%%

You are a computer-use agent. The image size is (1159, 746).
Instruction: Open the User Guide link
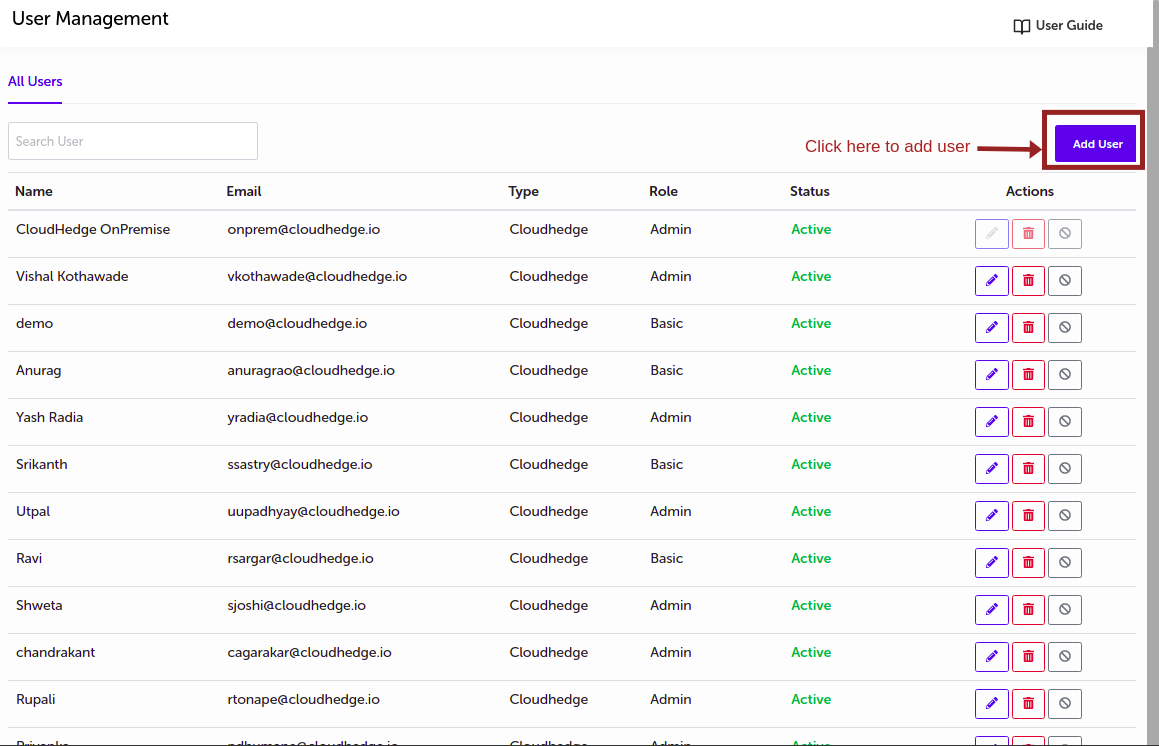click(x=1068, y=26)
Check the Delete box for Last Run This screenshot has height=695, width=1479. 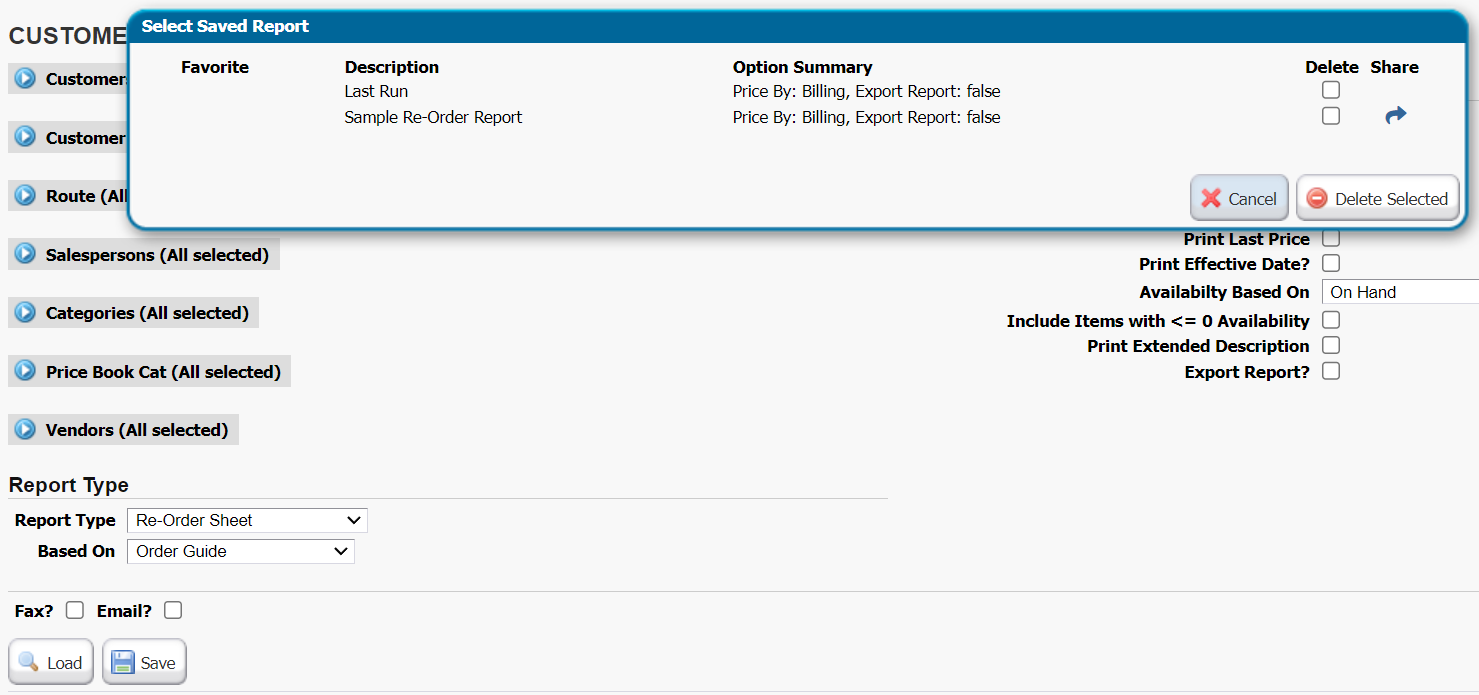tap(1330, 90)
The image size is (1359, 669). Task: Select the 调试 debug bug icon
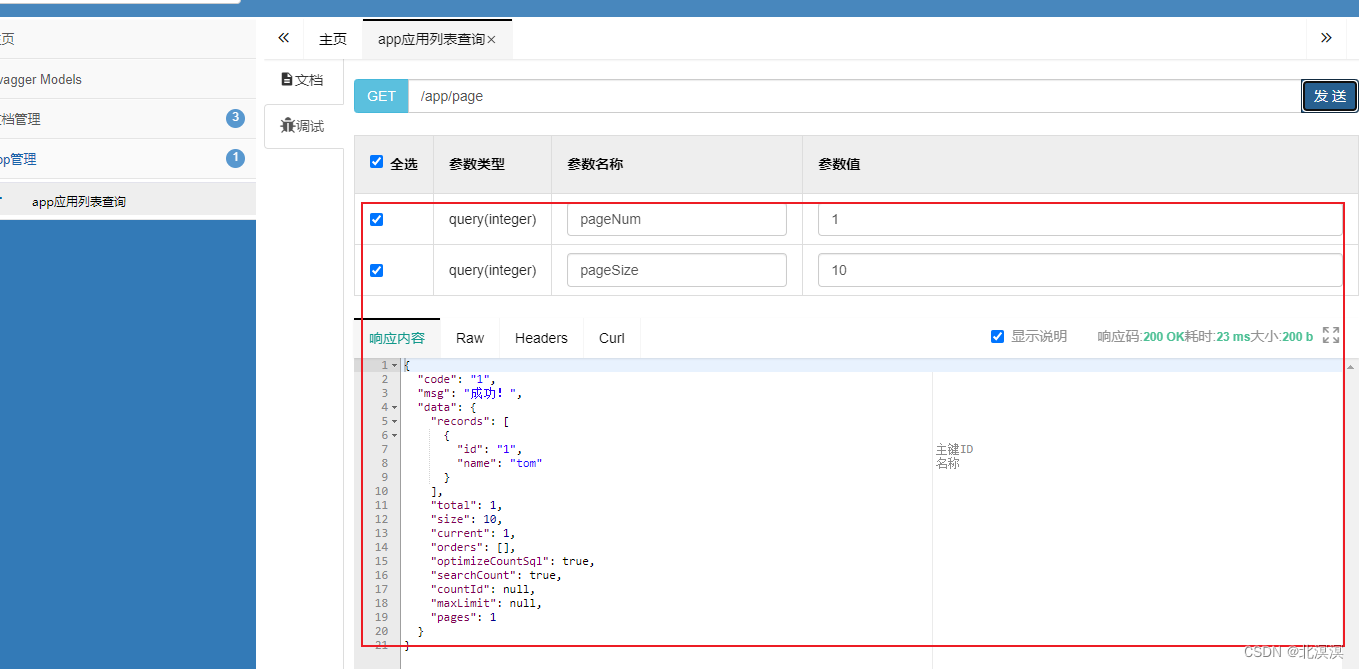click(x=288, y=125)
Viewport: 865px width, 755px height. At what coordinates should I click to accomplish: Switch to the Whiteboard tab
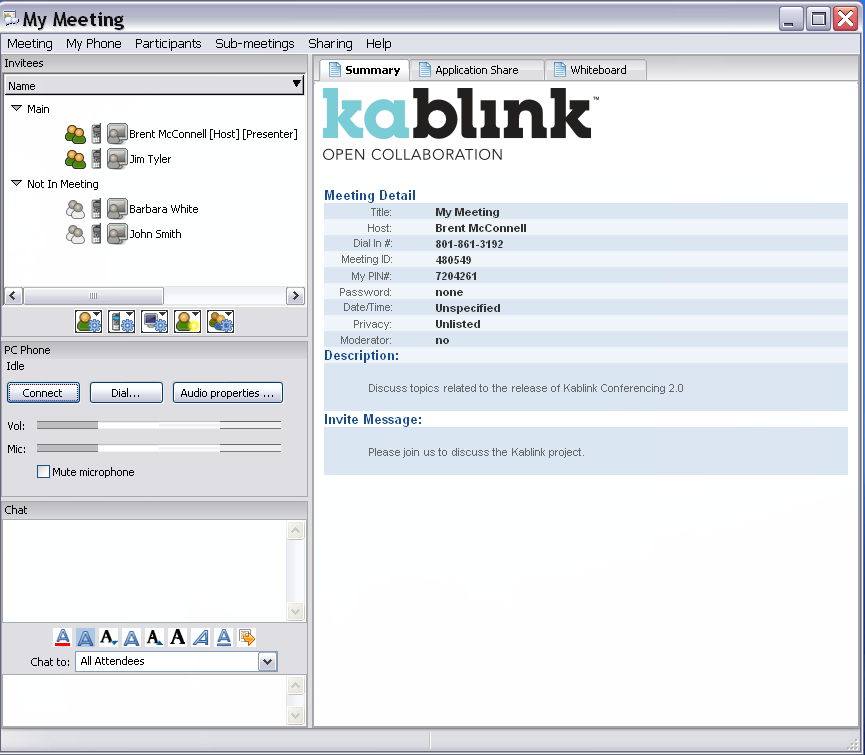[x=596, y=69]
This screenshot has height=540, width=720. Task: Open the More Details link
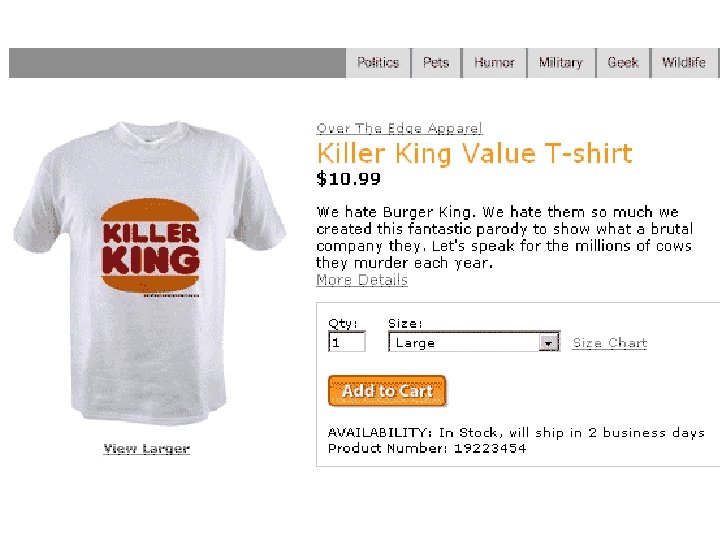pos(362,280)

%%

Write the lines from the one with "The image size is (1359, 669)." through the last line of the entries out again exactly, both ends included, and skip the pictures.

The image size is (1359, 669). Task: Select the 调试 debug bug icon
click(x=288, y=125)
Viewport: 865px width, 755px height. At what coordinates should I click to accomplish: Switch to the Whiteboard tab
[x=596, y=69]
This screenshot has height=540, width=720. Task: Open the More Details link
pos(362,280)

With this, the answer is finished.